- SELECTED TEXT -
Use this forum to ask questions and talk about GPT theory.
Thu Aug 14, 2014 9:46 pm
It seems pretty obvious to me that particles have a surface potential, well allthough they may not have a surface in the same way we think of a macroscopic surface, there is nevertheless a radius at which the surface potential is well defined.
As we know the potential energy or mass-energy of protons and electrons it is easy to define this surface potential.
The electron has a mass-energy of 511 keV that's kilo electron volts, and since we are talking about 1 electron, it should simply be a matter of deviding the energy by 1 electron ie..
511 kilo electron volts
----------------------------- = 511 kilo volt surface potential
In the same way we can say that the surface potential of a proton is 938 million volts. This enormous potential is due to the fact that these particles want to combine and annihilate, which they can only do if and when they are at the same potential.

Dataset items
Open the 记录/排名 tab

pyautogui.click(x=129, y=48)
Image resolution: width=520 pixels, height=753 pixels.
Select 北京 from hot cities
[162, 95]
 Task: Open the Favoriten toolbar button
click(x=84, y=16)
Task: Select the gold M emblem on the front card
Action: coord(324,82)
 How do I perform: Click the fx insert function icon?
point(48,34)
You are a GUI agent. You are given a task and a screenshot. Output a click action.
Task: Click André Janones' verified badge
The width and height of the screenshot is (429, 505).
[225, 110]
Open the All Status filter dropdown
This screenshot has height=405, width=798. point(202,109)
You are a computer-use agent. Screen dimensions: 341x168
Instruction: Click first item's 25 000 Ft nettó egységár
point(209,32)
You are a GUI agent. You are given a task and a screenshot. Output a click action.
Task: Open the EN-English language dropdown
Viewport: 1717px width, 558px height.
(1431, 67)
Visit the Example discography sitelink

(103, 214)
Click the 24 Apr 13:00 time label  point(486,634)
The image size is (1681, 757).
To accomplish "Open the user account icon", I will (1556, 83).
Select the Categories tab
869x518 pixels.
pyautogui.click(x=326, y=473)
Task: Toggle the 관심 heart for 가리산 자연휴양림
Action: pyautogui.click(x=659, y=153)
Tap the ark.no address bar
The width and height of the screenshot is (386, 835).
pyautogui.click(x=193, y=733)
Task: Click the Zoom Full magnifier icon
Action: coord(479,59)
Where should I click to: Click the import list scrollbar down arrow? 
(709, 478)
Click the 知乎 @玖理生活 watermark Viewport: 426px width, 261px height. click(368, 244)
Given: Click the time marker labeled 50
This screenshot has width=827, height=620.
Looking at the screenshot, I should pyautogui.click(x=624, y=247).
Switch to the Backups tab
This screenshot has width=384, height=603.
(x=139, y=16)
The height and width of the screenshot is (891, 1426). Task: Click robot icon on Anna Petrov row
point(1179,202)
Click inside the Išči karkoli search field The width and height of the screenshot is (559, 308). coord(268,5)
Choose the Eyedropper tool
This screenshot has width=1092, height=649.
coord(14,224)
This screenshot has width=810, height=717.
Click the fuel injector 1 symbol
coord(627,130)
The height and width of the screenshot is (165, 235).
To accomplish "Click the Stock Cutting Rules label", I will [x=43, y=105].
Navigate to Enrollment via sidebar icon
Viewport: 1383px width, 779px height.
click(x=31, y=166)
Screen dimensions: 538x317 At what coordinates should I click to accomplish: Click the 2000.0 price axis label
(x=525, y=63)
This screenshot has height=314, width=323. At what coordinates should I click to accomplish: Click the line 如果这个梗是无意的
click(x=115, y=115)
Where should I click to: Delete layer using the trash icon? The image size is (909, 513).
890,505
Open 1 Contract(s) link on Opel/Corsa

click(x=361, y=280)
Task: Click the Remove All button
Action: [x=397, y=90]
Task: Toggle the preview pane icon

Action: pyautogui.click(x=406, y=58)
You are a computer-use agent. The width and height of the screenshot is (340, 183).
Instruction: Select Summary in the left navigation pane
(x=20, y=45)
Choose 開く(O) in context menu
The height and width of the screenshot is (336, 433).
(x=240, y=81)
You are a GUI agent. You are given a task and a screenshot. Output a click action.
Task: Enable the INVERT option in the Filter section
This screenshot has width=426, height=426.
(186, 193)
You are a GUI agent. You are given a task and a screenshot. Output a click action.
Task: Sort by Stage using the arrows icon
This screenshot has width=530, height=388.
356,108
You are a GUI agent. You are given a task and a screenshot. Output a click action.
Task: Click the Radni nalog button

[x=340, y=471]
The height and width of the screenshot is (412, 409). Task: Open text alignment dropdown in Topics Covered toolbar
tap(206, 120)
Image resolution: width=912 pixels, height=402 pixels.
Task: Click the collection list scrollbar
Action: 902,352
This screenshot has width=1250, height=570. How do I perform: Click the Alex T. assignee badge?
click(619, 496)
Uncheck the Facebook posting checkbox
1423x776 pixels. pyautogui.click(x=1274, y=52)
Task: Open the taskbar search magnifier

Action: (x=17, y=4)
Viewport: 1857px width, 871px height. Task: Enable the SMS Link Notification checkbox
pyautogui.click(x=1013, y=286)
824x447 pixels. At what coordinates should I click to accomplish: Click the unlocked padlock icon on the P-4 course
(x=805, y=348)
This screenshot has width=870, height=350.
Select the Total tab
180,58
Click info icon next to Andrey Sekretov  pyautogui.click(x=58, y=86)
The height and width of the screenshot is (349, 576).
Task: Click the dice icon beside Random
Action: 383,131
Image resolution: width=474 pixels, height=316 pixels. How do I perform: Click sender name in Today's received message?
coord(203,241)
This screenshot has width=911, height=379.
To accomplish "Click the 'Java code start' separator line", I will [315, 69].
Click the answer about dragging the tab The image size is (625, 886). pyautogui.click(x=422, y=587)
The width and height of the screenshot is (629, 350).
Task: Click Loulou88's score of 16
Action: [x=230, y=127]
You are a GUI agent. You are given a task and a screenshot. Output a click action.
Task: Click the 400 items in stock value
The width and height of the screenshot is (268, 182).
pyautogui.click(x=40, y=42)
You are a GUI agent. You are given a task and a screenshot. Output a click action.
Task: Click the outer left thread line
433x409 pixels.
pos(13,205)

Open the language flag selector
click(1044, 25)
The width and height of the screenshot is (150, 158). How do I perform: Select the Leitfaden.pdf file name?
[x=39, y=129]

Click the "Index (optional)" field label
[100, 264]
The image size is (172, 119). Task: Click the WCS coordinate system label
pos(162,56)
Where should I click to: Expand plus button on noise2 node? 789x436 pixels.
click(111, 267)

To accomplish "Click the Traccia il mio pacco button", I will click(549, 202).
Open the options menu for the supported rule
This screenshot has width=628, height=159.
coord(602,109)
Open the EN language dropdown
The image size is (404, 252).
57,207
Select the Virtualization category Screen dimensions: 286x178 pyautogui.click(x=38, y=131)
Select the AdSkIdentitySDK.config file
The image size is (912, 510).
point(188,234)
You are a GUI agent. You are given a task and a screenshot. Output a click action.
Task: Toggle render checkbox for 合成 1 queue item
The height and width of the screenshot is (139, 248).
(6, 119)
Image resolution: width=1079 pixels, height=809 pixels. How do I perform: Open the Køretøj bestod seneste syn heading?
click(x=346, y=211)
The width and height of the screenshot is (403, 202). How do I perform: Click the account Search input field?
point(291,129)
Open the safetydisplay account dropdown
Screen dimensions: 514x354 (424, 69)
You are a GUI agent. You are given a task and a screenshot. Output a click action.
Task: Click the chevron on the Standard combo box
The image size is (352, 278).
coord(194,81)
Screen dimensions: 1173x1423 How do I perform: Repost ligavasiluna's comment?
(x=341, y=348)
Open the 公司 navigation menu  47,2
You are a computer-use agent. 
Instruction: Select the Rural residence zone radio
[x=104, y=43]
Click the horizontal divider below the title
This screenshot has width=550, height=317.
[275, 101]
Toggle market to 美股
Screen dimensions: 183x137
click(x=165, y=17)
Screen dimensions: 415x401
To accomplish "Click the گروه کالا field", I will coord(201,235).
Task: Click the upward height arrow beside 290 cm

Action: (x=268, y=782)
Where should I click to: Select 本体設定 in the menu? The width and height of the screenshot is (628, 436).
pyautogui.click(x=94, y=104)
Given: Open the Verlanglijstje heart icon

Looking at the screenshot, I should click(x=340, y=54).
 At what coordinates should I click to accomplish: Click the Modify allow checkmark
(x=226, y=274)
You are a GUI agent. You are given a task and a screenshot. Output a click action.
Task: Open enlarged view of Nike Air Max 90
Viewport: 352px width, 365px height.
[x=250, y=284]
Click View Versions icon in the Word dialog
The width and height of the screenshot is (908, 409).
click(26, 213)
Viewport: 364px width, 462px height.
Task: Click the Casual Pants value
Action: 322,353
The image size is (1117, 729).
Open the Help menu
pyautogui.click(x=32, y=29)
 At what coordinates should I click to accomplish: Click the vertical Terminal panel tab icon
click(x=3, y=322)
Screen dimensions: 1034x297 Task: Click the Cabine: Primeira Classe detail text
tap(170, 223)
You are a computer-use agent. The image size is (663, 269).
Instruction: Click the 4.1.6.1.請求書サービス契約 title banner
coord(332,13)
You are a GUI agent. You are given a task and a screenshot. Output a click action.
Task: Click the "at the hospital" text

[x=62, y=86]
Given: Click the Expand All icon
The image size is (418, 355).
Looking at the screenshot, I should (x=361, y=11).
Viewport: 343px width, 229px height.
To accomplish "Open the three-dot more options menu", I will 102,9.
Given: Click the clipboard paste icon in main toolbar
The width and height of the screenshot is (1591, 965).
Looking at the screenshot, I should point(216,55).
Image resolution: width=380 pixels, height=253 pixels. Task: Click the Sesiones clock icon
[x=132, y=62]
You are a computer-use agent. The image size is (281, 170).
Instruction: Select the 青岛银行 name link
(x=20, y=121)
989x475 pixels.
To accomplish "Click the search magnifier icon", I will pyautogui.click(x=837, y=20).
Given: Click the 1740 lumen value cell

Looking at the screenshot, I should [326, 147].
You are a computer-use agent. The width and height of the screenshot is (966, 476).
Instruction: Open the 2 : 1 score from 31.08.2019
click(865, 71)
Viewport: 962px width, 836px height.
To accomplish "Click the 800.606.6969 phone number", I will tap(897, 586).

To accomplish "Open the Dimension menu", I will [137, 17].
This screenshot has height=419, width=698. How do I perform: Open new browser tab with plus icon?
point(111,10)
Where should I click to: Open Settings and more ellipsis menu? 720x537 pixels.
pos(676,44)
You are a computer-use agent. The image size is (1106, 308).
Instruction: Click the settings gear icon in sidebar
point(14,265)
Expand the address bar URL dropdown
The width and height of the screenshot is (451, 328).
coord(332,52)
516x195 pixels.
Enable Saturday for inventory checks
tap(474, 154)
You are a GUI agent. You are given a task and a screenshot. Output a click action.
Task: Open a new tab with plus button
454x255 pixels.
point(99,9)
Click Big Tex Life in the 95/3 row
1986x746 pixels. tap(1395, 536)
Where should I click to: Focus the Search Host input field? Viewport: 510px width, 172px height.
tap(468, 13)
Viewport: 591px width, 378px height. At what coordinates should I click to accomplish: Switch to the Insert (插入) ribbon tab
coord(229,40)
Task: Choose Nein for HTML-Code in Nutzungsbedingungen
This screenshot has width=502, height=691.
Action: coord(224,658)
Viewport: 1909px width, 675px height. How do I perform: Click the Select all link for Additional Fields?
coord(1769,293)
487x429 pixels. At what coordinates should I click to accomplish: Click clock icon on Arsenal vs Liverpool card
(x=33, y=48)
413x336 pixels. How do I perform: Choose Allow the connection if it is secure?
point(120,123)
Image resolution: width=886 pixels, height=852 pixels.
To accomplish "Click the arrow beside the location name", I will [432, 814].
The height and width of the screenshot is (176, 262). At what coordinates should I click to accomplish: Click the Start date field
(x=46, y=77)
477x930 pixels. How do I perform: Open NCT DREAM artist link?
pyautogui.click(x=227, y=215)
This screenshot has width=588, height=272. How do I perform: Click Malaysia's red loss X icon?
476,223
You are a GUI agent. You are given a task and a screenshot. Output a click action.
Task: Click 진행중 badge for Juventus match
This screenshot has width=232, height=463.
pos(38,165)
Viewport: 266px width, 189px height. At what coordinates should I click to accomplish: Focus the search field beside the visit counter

- TASK DETAILS -
Translate this sentence from the forum post into Spanish: "As we know the potential energy or mass-energy of protons and electrons it is easy to define this surface potential." Rely only on the forum post for what comes next.

- FINAL ANSWER -
Como conocemos la energía potencial o masa-energía de los protones y los electrones, es fácil definir este potencial de superficie.